Every time when Hutch has a problem with optimization of his algos he "create" new "testing program" to "prove" that his program is faster.
With his last testing program-masterpiece (testbed1.zip) the results are very rough, heavily biased and distorted.
With his older masterpiece (batol2.zip) the results are rough and biased too.
I included Hutch's new algo in his "old" masterpiece (batol3.zip) and just for this reason the results of all algos are heavily distorted.(see bellow)
Hutch has a similar problem in the previous thread, named from him problem of "code placement".
Hence, for me all Hutch's testing programs are still "proven in the practice garbage" and I reject to use them and if he includes my algos in them don't trust him.

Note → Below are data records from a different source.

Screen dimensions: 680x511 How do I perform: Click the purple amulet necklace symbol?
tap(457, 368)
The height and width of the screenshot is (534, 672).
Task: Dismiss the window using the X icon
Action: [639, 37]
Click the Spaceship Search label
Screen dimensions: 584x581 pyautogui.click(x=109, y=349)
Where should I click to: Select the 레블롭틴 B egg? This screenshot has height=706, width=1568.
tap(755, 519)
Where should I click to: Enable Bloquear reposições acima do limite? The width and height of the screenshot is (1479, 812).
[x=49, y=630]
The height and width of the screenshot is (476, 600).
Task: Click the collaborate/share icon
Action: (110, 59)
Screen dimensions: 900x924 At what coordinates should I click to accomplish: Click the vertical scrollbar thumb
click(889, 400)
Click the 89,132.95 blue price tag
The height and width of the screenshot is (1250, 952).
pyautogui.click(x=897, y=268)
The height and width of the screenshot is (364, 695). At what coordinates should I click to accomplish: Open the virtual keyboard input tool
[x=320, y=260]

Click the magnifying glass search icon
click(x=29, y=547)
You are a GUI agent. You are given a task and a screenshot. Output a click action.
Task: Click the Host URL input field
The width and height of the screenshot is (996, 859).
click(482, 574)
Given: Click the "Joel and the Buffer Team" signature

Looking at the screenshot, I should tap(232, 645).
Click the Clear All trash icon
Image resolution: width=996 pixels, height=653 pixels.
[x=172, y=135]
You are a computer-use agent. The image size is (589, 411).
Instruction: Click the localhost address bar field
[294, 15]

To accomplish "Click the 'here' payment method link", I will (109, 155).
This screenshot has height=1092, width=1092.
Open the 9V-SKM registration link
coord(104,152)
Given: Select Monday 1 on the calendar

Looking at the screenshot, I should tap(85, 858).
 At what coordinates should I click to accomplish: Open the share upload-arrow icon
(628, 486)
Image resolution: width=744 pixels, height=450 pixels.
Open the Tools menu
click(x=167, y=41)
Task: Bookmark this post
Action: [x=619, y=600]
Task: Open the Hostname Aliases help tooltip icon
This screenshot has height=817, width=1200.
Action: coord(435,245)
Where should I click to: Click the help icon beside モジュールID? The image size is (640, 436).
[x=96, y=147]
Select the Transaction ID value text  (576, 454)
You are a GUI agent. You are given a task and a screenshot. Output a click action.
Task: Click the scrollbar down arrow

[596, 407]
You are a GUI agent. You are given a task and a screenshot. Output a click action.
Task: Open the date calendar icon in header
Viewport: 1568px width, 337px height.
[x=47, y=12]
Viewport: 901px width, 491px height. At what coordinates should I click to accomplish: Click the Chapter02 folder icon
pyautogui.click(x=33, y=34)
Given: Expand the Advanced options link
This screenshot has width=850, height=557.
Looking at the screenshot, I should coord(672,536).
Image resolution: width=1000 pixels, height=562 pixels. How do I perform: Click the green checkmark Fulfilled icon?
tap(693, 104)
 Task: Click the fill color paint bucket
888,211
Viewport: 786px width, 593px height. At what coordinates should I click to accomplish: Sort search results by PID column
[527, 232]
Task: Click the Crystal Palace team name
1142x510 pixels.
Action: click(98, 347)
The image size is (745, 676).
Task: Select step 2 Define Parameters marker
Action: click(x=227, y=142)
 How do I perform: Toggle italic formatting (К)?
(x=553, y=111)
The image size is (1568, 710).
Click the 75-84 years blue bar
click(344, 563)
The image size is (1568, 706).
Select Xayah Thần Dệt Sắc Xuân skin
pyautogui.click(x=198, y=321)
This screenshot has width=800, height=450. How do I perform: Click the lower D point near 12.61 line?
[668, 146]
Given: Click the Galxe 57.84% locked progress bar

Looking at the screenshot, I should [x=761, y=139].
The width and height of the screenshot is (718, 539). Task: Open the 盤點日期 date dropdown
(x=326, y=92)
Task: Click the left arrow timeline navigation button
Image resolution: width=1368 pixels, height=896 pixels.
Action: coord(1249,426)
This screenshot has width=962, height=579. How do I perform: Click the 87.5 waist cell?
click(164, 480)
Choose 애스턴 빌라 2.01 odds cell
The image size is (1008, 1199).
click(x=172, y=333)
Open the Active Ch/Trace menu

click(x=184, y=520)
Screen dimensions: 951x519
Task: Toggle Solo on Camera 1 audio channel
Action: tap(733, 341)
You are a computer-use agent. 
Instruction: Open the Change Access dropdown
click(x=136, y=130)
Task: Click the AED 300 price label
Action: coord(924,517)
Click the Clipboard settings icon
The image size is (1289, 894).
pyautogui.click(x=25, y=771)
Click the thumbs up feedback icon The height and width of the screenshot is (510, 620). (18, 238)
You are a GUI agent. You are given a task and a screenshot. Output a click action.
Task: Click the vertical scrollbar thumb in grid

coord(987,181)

For me it is just a manipulation to "prove" that his program is "faster".
I will continue to use MichelW-JJ testing program in parallel. Everyone who wants to be manipulated must use Hutch's testing programs otherwise please use MichelW-JJ testing program.
It is not perfect but the results are not so rough and heavily biased. I'm sure most of the people here have a knowledge to found the true too. :toothy
Intel(R) Core(TM)2 Duo CPU E8500 @ 3.16GHz (SSE4)
C:\8>batol3
297 atol
219 atolsLingo
234 atol_2qword
281 atol
219 atolsLingo
250 atol_2qword
281 atol
219 atolsLingo
250 atol_2qword
281 atol
219 atolsLingo
250 atol_2qword
285 ms average atol
219 ms average atolsLingo
246 ms average atol_2qWord
Press any key to continue ...
And results from Michel-JJ testing program:
C:\8>atolmj1
Intel(R) Core(TM)2 Duo CPU E8500 @ 3.16GHz (SSE4)
183 cycles for 10*atolsL
269 cycles for 10*atol_2
286 cycles for 10*atol
183 cycles for 10*atolsL
269 cycles for 10*atol_2
282 cycles for 10*atol
Code size:
339 bytes for atolsL
355 bytes for atol_2
135 bytes for atol
--- ok ---
Lingo,
Now you are worrying me, the fastest algo on my Core2 box was qwords, not mine.
328 atol
328 atolsL
266 atol_2
Now I am surprised that someone of your experience does not know about variations based on code OFFSET, processor loads before tests etc ....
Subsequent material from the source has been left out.